I sighed. “Okay. I’ve been needing some new young layers anyway—although normally Pertelote gets the honors. But if she pecks at me even once after this, she’s fricassee.”
Gingko murmured something into Mandy’s ear hole—chickens don’t have external ears, by the way—and then turned her face to me and smiled. “You’ve got a deal, Miss Yoder.”
I collected the last egg from Abigail, a hen with very little personality. Surely in her past life she had been nothing more than a mushroom.
“Okay, dear, we’re all done here. Put the hen back, and let’s get going.”
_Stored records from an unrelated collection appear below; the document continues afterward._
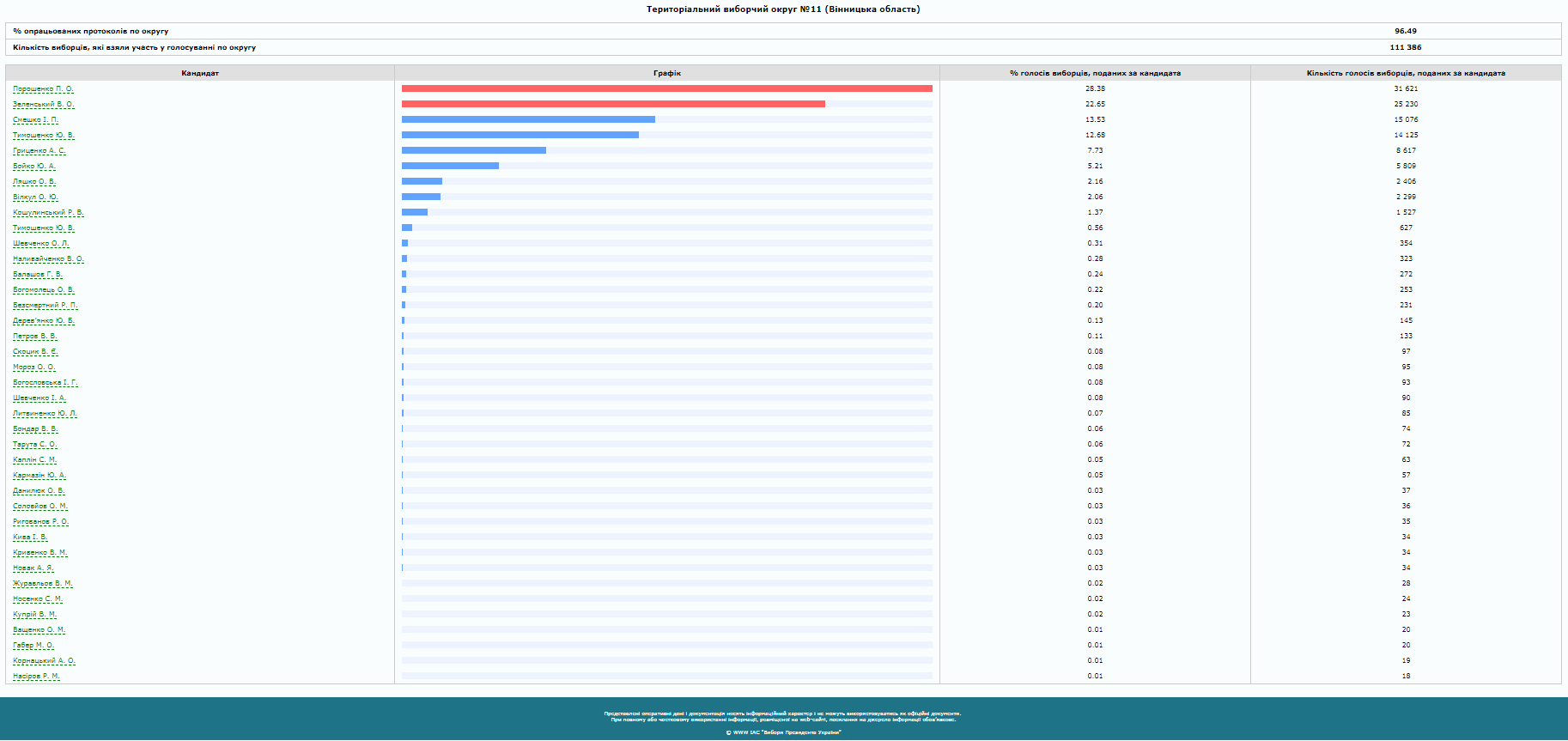Click the Зеленський В. О. candidate link
The width and height of the screenshot is (1568, 741).
(43, 105)
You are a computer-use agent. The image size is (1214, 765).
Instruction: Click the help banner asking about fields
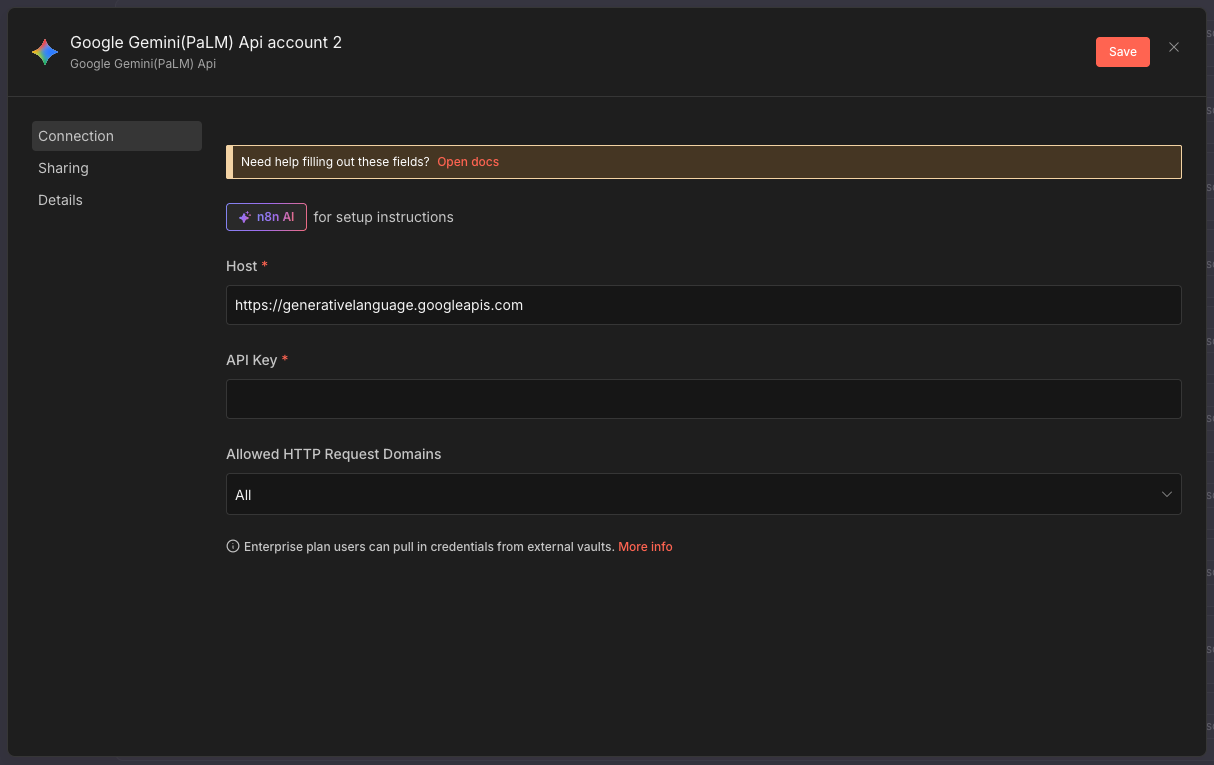coord(703,161)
“Don’t you want to hear what it is I wanted to speak to you about?”
Frankly, I had quite forgotten what I was doing in a chicken coop in the middle of the day. Egg gathering is something I generally do in the evening.
“I’m all ears, dear,” I said, and chuckled.
Gingko put Mandy gently back into the next box and straightened. She spoke to me as she brushed chicken poop from her cheerful yellow skirt.
“I had another vision involving you.”
“Did it have to do with my next life? I want to come back as Prince William’s oldest daughter. I want to be the Queen of England in my own right.” I was, of course, just pulling her leg. I don’t believe in reincarnation. We are born once, saved once, and that’s all there is to it. If that were not the case, things could get mighty confusing for the Almighty. What would happen at the rapture, for instance, if I was a rooster? Then who would get my mansion in the sky?
“It had to do with this life, Miss Yoder. Actually it had to do with your death.”